AA/Rome/Mahmoud Kilani.
Le ministre italien des Affaires étrangères, Federica Mogherini, a déclaré suivre avec « beaucoup d’inquiétude » l’évolution de la situation en Libye.
Elle a appelé la communauté internationale et l’Union européenne à user de « tous les moyens diplomatiques pour assurer la transition démocratique en Libye avec la participation de toutes les parties ».
Mogherini s’est exprimée dimanche soir, à la radio gouvernementale italienne, et a affirmé qu’elle « était en contact permanent avec l’ambassadeur d’Italie à Tripoli pour se tenir informée de manière continue des dernières évolutions là-bas ».

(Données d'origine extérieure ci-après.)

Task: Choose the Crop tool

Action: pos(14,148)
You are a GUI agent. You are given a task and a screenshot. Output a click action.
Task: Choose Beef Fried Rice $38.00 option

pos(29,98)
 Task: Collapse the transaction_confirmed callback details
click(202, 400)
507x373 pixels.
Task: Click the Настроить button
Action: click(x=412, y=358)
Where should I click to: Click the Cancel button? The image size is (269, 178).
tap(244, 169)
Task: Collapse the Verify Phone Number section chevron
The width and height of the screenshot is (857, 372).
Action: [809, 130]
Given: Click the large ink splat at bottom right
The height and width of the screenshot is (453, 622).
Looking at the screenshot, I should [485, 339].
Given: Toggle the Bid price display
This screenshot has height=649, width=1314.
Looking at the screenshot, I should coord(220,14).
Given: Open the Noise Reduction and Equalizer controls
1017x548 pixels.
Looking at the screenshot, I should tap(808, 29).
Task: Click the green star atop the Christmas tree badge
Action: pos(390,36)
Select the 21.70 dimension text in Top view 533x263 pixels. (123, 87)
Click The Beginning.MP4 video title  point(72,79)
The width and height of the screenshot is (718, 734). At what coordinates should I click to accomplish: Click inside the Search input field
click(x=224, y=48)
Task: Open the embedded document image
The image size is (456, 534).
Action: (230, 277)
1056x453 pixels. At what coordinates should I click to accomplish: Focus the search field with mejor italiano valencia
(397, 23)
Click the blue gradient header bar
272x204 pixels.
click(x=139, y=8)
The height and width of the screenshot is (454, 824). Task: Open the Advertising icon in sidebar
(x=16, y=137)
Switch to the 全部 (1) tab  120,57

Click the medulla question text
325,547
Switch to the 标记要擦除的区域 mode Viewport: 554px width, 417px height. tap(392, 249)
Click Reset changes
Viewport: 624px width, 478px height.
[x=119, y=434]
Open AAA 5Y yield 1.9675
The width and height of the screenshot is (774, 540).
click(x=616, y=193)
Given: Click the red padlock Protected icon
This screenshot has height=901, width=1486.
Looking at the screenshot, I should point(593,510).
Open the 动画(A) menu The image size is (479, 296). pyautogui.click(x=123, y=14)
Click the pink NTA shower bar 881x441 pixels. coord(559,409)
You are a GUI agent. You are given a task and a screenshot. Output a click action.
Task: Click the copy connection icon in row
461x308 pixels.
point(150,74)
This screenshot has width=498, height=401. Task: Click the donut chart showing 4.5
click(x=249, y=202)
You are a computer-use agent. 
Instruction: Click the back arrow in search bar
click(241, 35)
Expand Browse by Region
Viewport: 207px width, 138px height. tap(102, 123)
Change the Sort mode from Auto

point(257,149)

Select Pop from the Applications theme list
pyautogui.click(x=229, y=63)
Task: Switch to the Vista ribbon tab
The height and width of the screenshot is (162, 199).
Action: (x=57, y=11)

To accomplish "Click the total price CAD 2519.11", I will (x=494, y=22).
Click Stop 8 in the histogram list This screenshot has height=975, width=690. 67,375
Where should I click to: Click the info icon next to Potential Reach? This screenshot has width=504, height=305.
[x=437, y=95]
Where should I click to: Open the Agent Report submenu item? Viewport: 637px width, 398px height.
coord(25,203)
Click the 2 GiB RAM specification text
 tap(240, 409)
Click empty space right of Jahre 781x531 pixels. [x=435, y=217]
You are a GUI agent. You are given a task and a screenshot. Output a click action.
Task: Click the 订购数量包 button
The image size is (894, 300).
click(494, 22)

Le ministre italien pense que «L’opération de transition en Libye est à la croisée de chemins » s’expliquant encore : « d’un côté, nous avons la démocratie qui ne peut aboutir qu’avec les prochaines élections législatives, l’élaboration d’une nouvelle constitution et un avenir stable pour les énormes ressources naturelles » et « d’un autre côté, il y a un conflit qui pourrait être très étendu et d’une très longue durée ce qui augmenterait les souffrances, la migration et les atteintes aux droits de l’homme ».
La ville de Benghazi vit depuis vendredi 16 mai, des affrontements armés entre les forces du l’ex-général Khalifa Hafter et des combattants d’obédience islamique affiliés à l’armée dans l’objectif de contrôler la ville. 75 personnes ont été tuées dans ces affrontements et 136 autres blessées, selon le ministère libyen de la Santé.
Selon le vice-ministre libyen de la Défense, Khaled Chérif, les milices « Sawaaiq » et « Qaaqaa» ont envahi dimanche le siège du Parlement (Conseil National général) dans la capitale Tripoli. Chérif avait affirmé que la tentative avait échoué.